Problem statement →
Copy word for word the stretch of entries from the start through the line containing "Action: (195, 173)".

----------------

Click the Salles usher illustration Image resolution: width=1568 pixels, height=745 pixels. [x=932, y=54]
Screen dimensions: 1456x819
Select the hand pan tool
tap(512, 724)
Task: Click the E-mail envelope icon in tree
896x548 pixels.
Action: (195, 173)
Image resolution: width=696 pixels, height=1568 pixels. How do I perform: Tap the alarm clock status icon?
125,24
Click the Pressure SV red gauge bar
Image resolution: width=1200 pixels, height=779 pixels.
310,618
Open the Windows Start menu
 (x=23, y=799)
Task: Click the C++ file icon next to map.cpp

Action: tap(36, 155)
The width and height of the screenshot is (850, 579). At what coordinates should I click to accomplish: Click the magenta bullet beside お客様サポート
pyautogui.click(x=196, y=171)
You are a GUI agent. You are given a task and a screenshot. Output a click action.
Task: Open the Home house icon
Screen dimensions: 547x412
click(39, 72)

----------------

Solution to this problem →
Click the Salles usher illustration Image resolution: width=1568 pixels, height=745 pixels. [x=932, y=54]
Screen dimensions: 1456x819
Select the hand pan tool
tap(512, 724)
Task: Click the E-mail envelope icon in tree
896x548 pixels.
Action: (195, 173)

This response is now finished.